Les épisodes de pluies extrêmes sont de plus en plus fréquents, alors que les immenses infrastructures qui collectent l’eau ne peuvent pas être agrandies rapidement. Que faire ? « Les mesures d’adaptation sont multiples et les villes sont de plus en plus enclines à les mettre en œuvre », explique Alain Mailhot, professeur en hydrologie urbaine à l’Institut national de la recherche scientifique de Québec, qui étudie cette problématique. Mais de nombreux obstacles entravent encore l’action, constate le chercheur.
À quelle pluie devons-nous nous attendre ?
Le consensus scientifique est clair : les précipitations vont augmenter de manière significative, avec davantage de pluies en hiver, au printemps et en automne. En été, c’est moins clair. Mais nous sommes certains que les épisodes de précipitations extrêmes, où des quantités d’eau record tombent en quelques heures, vont se multiplier. Prévoir les précipitations exactes est très difficile, mais cela ne doit pas nous empêcher d’agir.
Que pouvons-nous faire ?
Les villes ont été conçues pour diriger le plus d’eau possible vers les égouts. Notre grand défi aujourd’hui est de réduire, de ralentir et de retarder ce phénomène en permettant à l’eau de s’infiltrer le plus près possible de l’endroit où elle tombe. Nous savons ce qu’il faut faire, mais il faut le faire partout : déminéraliser les sols en retirant l’asphalte inutile et en utilisant des revêtements poreux ; rediriger les caniveaux vers des jardins de pluie, des espaces verts en contrebas où l’eau peut s’accumuler avant de s’infiltrer dans le sol ; creuser des fossés de drainage sur les côtés des rues suffisamment larges pour ce faire ; empêcher les parkings de drainer l’eau dans les égouts. Tout cela doit être fait en même temps que nous modifions progressivement le réseau d’égouts pour qu’il puisse également en absorber davantage.
Peut-on éviter les débordements lors de pluies extrêmes ?

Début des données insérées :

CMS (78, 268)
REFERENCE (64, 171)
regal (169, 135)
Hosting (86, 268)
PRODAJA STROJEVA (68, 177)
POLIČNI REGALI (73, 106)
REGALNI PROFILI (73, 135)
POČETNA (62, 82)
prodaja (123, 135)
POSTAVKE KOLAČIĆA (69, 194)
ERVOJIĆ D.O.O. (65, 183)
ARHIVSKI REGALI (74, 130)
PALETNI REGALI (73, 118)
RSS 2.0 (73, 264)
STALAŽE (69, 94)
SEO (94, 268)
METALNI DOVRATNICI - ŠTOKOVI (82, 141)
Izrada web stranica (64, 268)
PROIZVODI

De grands bassins de rétention souterrains ont été conçus à cet effet, mais ils atteignent eux aussi leurs limites. En construire davantage ou les agrandir constitue un immense défi, en raison des coûts et du manque d’espace. Il faut donc ajouter des zones de stockage stratégiques hors sol, où l’eau peut s’accumuler pendant un jour ou deux avant d’être évacuée. Ces espaces publics résilients peuvent servir de lieux de détente, de loisirs ou de rencontres le reste du temps. Un bon exemple en est à Montréal avec la place des Fleurs-de-Macadam, une place multifonctionnelle inondable qui peut se remplir de 30 cm d’eau et la retenir pendant 48 heures. Il nous en faut beaucoup plus de ces espaces ! La première étape consiste à cartographier ces points bas, comme l’a fait Montréal.

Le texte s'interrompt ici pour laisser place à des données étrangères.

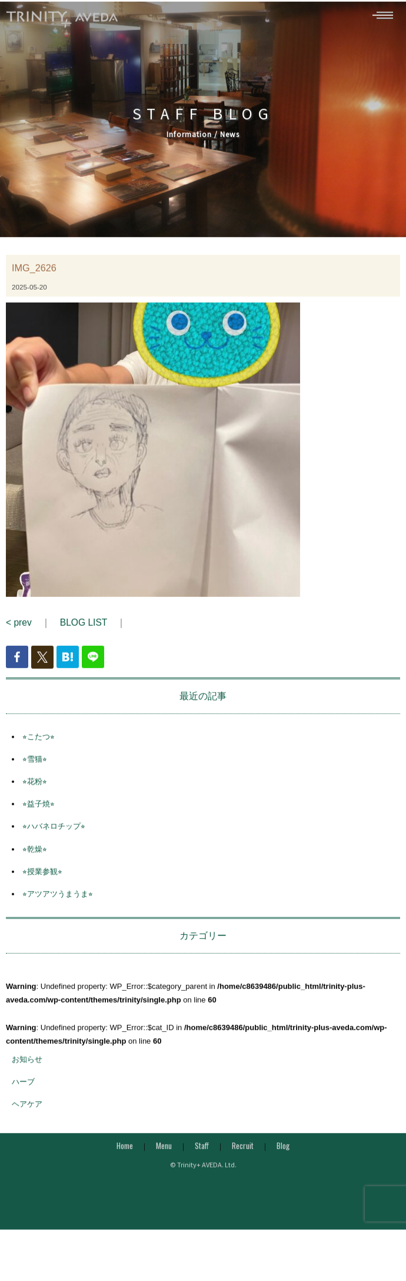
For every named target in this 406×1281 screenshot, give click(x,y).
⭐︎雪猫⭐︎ (34, 773)
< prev (19, 638)
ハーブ (23, 1096)
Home (125, 1161)
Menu (164, 1161)
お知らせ (27, 1074)
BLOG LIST (83, 638)
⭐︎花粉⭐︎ (34, 796)
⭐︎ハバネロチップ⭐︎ (53, 841)
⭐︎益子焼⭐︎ (38, 819)
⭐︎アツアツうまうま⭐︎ (57, 908)
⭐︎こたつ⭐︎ (38, 751)
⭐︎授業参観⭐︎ (42, 886)
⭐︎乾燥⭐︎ (34, 863)
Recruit (243, 1161)
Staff (202, 1161)
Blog (283, 1161)
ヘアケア (27, 1118)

Qu’est-ce qui freine ces adaptations ?
Plusieurs villes ont commencé à adapter leurs pratiques. Elles adoptent des réglementations, offrent des incitatifs et partagent des informations sur les meilleures pratiques. Bromont, par exemple, rembourse la moitié des coûts d’installation d’un jardin de pluie, jusqu’à 1000 $ par adresse. Ça bouge! Mais, du côté des différents paliers de gouvernement, des fonctionnaires et des citoyens, il reste un certain scepticisme face au climat futur et au fait que ces évolutions changeront les choses. S’adapter va à l’encontre des habitudes, suscite du mécontentement et bien sûr coûte de l’argent : pour les municipalités québécoises, Ouranos a estimé le coût total de l’adaptation aux changements climatiques à 2 milliards de dollars par année jusqu’en 2055.